Foi lá, no campo, tocando o objeto de estudo com a mão, que descobri o prazer da pesquisa. Foi lá que descobri o que caracteriza a chegada de um novo paradigma comunicativo no processo de aprendizagem de um estudante. Há tempo, subjetivamente, já tinha percebido a influência do novo ecossistema comunicativo no meu universo cultural, acadêmico. O confronto com os outros, através de uma pesquisa sistemática, amadureceu mais ainda as minhas percepções sobre um mundo que está morrendo e um outro que está nascendo. É irreversível a necessidade de desconstruir as tradicionais estruturas educativas, em vista de corresponder com os novos espaços sociais, culturais, educacionais, que emergem do universo digital habitado por uma geração jovem, que traz dentro de si, novas filosofias de vida, novos conceitos e novas práticas de estudar, trabalhar, de fazer quase tudo. 

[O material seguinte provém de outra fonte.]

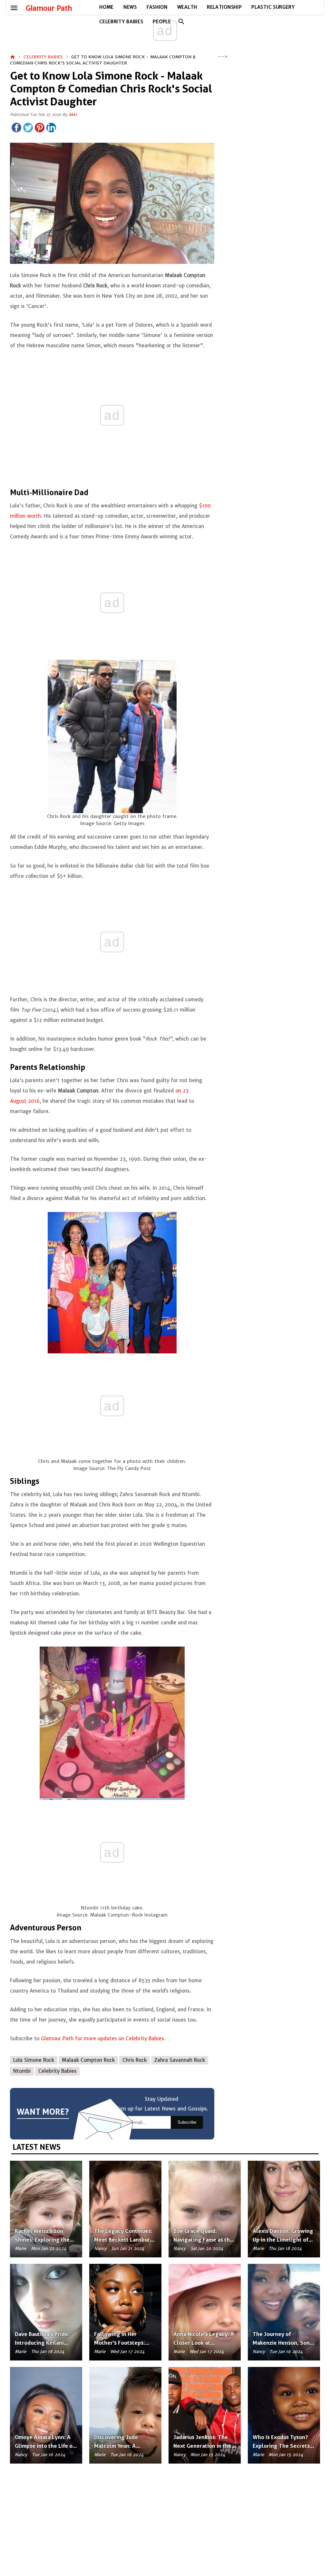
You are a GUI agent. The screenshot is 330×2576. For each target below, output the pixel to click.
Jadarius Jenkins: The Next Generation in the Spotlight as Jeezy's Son (204, 2446)
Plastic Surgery (273, 7)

Sou muito grato às três instituições acadêmicas que abriram as portas para que eu pudesse conversar, pessoalmente, com os estudantes sobre o meu o objeto de pesquisa. Na faculdade de Marketing, a caríssima professora Charlene, coordenadora do curso; Na UERN, professor Ricardo Silveira, diretor do DECOM e na UFRN, professor Juciano Lacerda, orientador da minha tese de doutorado. 

5. Quinze anos de padre com a família

No dia 22 de novembro, tive a felicidade de render graças a Deus pelos meus 15 anos de padre. Tudo é graça divina, mas entre tantas, o “ser” padre é aquela que mais me faz feliz, que mais me realiza como pessoa. Reconheço que cada um vem para este mundo com uma missão e cada um também é responsável para dar o sentido, a importância e a finalidade para a missão que escolheu na vida. A missão de padre é a de refletir Jesus Cristo e o seu Projeto de amor, de justiça e de paz na vida do Povo de Deus. Por essa razão, rendi gratidão a Deus pelos 15 anos de sacerdócio, ao lado dos meus pais, irmãos, vizinhos e amigos, na capelinha de São Bartolomeu, município do Venha-Ver. 

Entro 2019 com saudade das belas experiências vividas ao longo de 2018, e, ao mesmo tempo, com a esperança de tempos melhores para todos nós. Quero, com fé e esperança, concluir em 2019 mais um ciclo de estudos e, em seguida, retomar a minha missão na diocese de Mossoró, colaborando com alegria naquilo que for do meu alcance. 

A cada um de vocês que caminhou comigo, que partilhou das minhas alegrias e angústias, que rezou, que colaborou direta ou indiretamente com a realização do bom êxito das minhas pesquisas e estudos, o meu muitíssimo obrigado. Que o Pai Criador derrame graças abundantes na vida de todos vocês. 

A todos nós, um abençoado e feliz 2019!!

Comentários

  1. Parabénsssssssssss, pelo belo trajeto de vida... Tenho muito orgulho de fazer parte de sua história. Es merecedor de todas as conquistas, homem de Deus.